-- Input --
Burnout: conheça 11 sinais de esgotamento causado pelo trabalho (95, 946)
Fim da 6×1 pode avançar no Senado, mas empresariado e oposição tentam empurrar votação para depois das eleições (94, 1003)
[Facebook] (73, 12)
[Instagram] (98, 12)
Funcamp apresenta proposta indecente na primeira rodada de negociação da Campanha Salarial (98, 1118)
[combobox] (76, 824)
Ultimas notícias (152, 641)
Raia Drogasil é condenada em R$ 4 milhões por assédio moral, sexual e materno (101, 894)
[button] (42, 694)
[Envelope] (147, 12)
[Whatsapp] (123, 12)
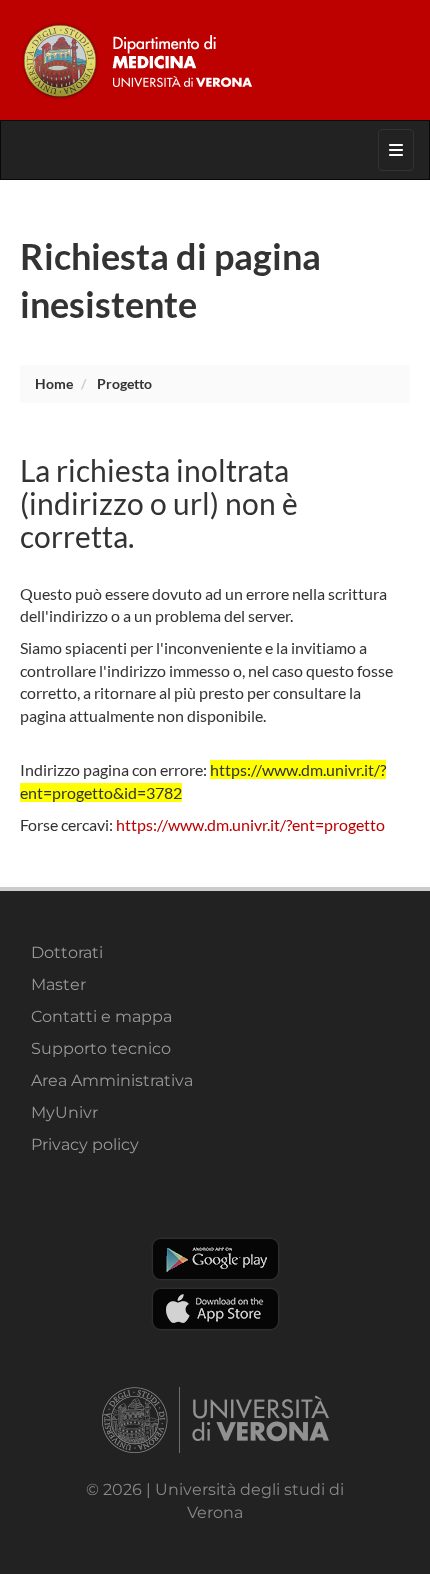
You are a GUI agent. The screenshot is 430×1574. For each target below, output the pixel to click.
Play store (215, 1259)
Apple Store (215, 1309)
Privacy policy (85, 1144)
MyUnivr (64, 1112)
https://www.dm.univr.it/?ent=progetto (250, 824)
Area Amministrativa (112, 1080)
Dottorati (67, 952)
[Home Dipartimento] (214, 60)
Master (58, 984)
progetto (124, 383)
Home (54, 383)
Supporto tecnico (101, 1048)
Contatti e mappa (101, 1016)
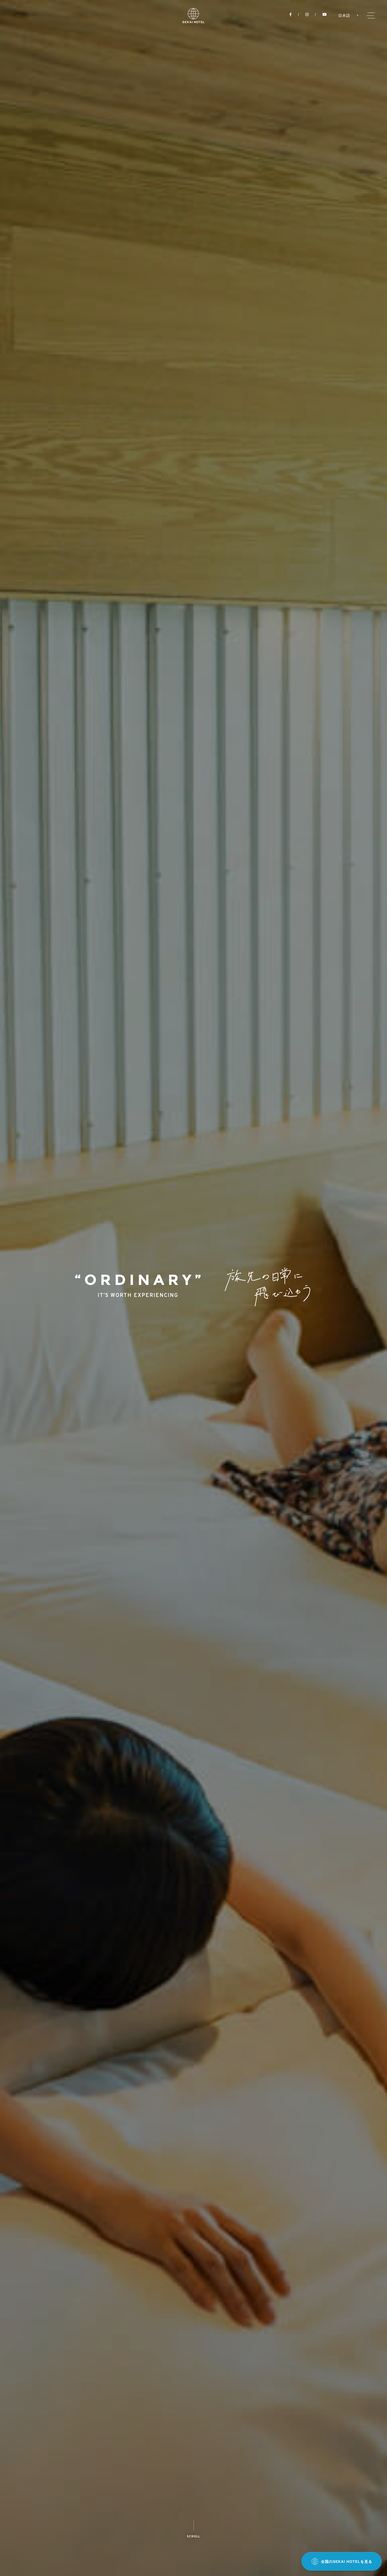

-- Required action --
Each entry above should be restated word for word, though no picture may appear in the copy.

-- Final answer --
Burnout: conheça 11 sinais de esgotamento causado pelo trabalho (95, 946)
Fim da 6×1 pode avançar no Senado, mas empresariado e oposição tentam empurrar votação para depois das eleições (94, 1003)
[Facebook] (73, 12)
[Instagram] (98, 12)
Funcamp apresenta proposta indecente na primeira rodada de negociação da Campanha Salarial (98, 1118)
[combobox] (76, 824)
Ultimas notícias (152, 641)
Raia Drogasil é condenada em R$ 4 milhões por assédio moral, sexual e materno (101, 894)
[button] (42, 694)
[Envelope] (147, 12)
[Whatsapp] (123, 12)
You are a GUI agent. The screenshot is 430×1574. For each target below, output the pixel to click.
Play store (215, 1259)
Apple Store (215, 1309)
Privacy policy (85, 1144)
MyUnivr (64, 1112)
https://www.dm.univr.it/?ent=progetto (250, 824)
Area Amministrativa (112, 1080)
Dottorati (67, 952)
[Home Dipartimento] (214, 60)
Master (58, 984)
progetto (124, 383)
Home (54, 383)
Supporto tecnico (101, 1048)
Contatti e mappa (101, 1016)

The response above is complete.